WHAT NEEDS TO BE DONE — No pictures go into the copy. Write out exactly the lines below from the one containing "At what coordinates should I click to accomplish: Tap" through the one containing "570x574 pixels.".

RECORDS —
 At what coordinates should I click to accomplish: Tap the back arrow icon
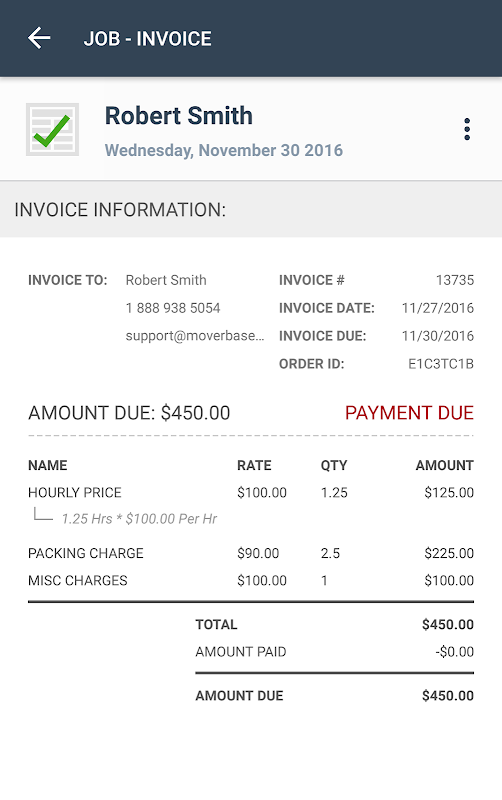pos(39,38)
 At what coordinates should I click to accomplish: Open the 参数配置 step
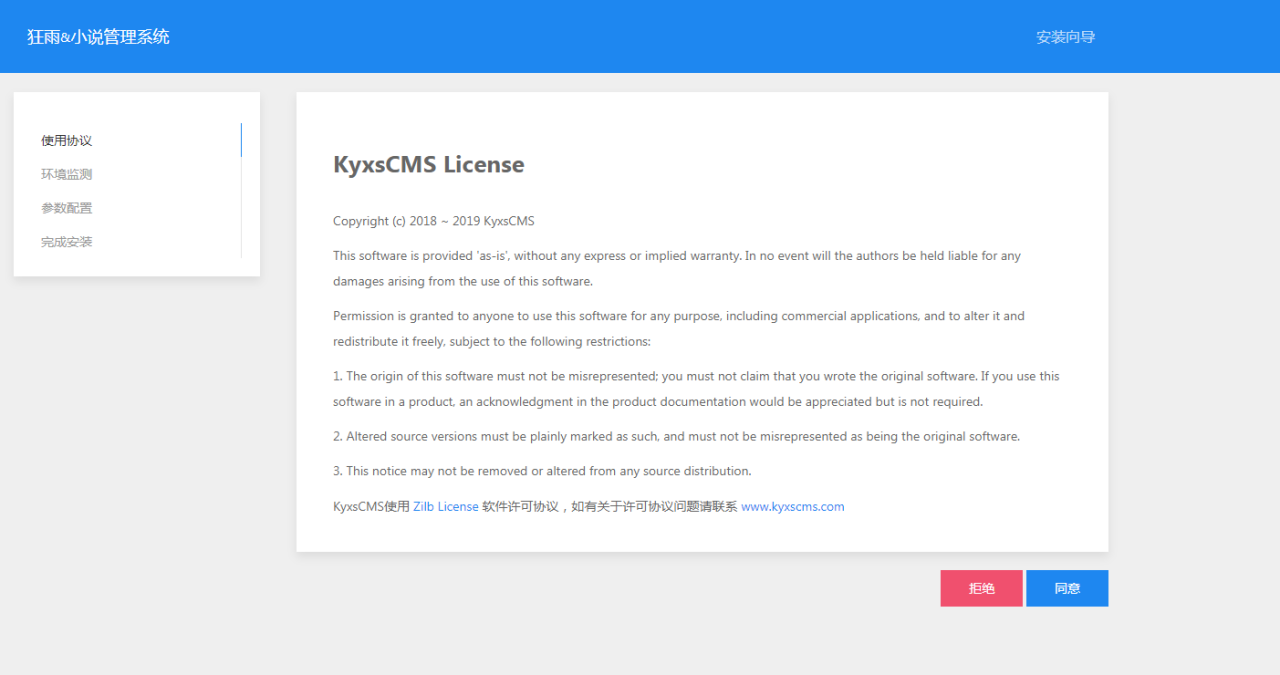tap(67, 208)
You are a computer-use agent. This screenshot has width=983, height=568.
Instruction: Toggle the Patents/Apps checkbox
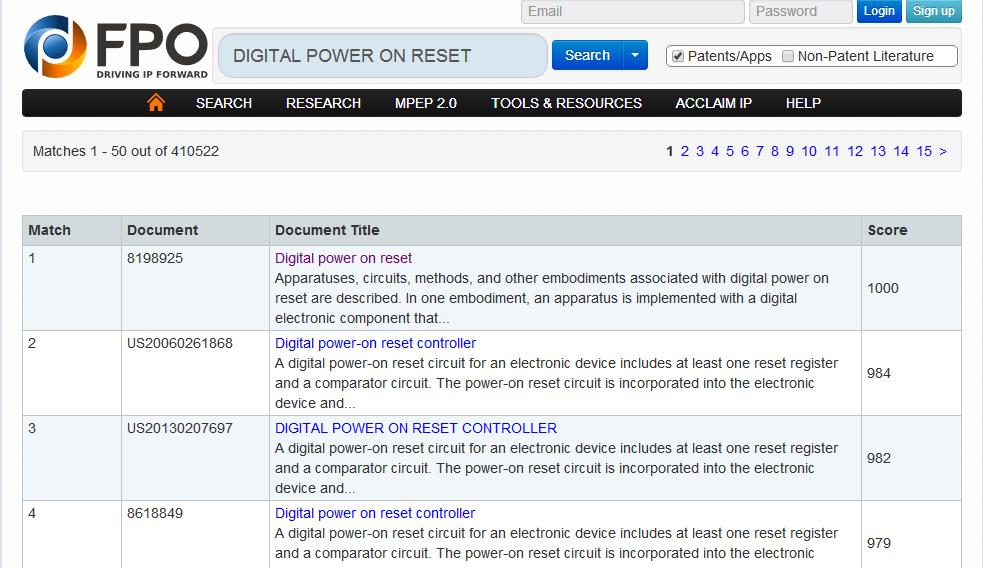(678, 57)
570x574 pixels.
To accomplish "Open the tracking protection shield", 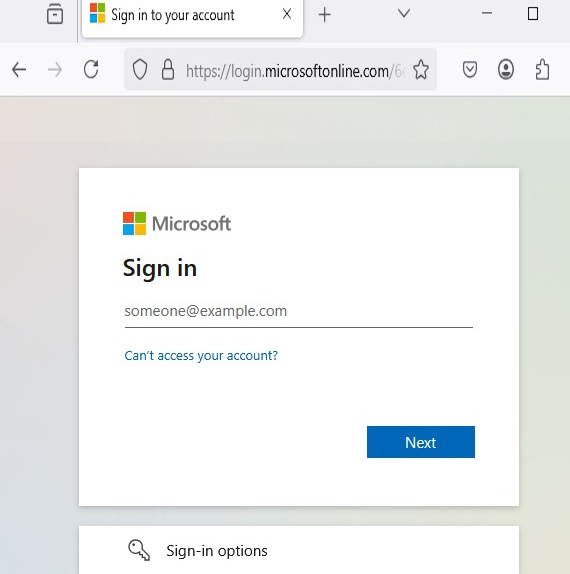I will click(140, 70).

--

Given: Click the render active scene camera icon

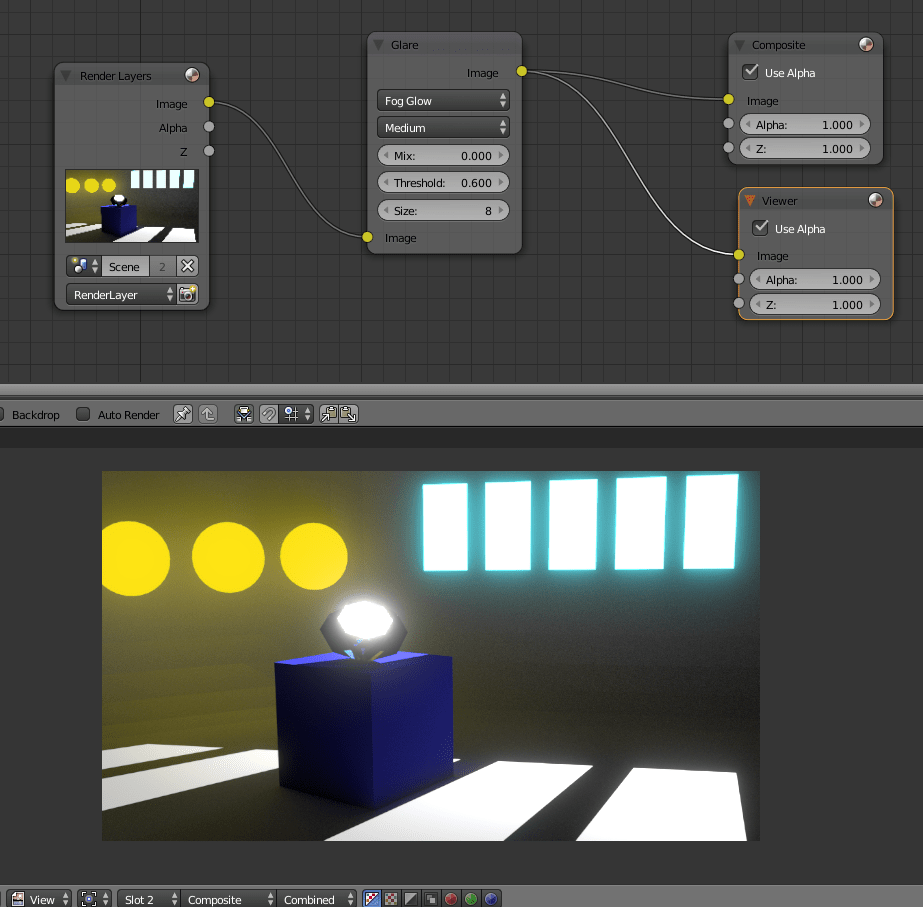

EXPECTED OUTPUT —
 At what coordinates should I click to accomplish: Tap the back arrow icon
pos(39,38)
 At what coordinates should I click to accomplish: Open the 参数配置 step
tap(67, 208)
You are a computer-use agent. This screenshot has width=983, height=568.
Instruction: Toggle the Patents/Apps checkbox
(678, 57)
570x574 pixels.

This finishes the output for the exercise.